You can use Gauss Jordan Elimination to solve it for instance (more on that here: https://blog.demofox.org/2017/04/10/solving-n-equations-and-n-unknowns-the-fine-print-gauss-jordan-elimination/)

Doing that solves for c in the equation below, where c is the vector of coefficients of the polynomial that minimizes the sum of squared error for all of the points.

A^TA*c = A^TY

For weighted least squares it became this:

\begin{bmatrix}A^TWA|A^TWY\end{bmatrix}

Which again solves for c in the equation below:

A^TWA*c = A^TWY

If you want to add an equality constraint to this, you make a vector C and a scalar value Z. The vector C is the values you multiply the polynomial coefficients by, and Z is the value you want to get out when you do that multiplication. You can add multiple rows, so C can be a matrix, but it needs to have as many columns as the A^TA matrix does. Z then becomes a vector, which should have as many rows as the C matrix does. The matrix to solve then becomes:

\left[\begin{array}{rr|r} A^TWA & C^T & A^TWY \\ C & 0 & Z \end{array}\right]

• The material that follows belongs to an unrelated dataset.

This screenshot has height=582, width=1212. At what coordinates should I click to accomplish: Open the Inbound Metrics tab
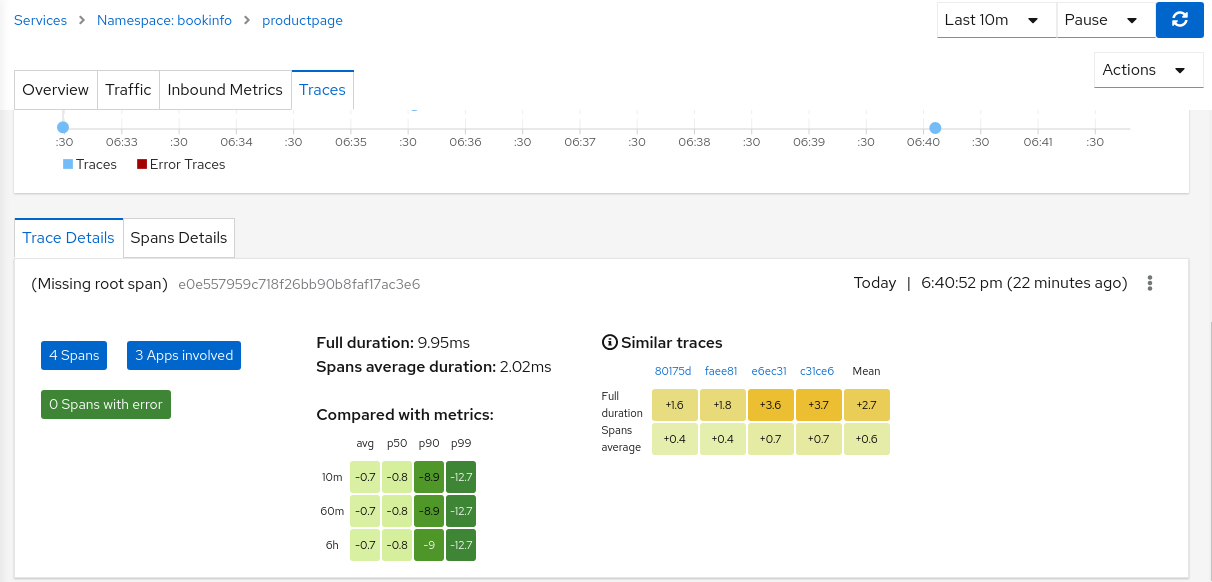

When solving that and getting the coefficients out, you can ignore the extra values on the right where Z is; those are the values of the Lagrange multipliers (see derivation for more details). It’s just the values where A^TWY is, that become the polynomial coefficients.

Let’s see an example of a point constraint for a linear equation.

A linear equation is y=ax+b where a and b are the coefficients that we are solving for.

in our case, our equation is more generalized into Z = aC_1 + bC_0 where our constraint specifies Z, C_0 and C_1.

To make a point constraint, we set C_0 to be 1 (aka x value to the 0th power), and we set C_1 to be the x value (aka x value to the 1st power). We are making the powers of x for our point just like we do when making the A matrix. Our Z value is the y value we want at that x location.

So, more specifically, if we wanted a linear fit to pass through the point (2, 4), our C vector would be [1, 2] and our Z value would be 4.

If we wanted to give the same point constraint to a quadratic function, the C vector would be [1, 2, 4] and the Z value would still be 4.

For a cubic, the C vector would be [1, 2, 4, 8] and the Z value would still be 4.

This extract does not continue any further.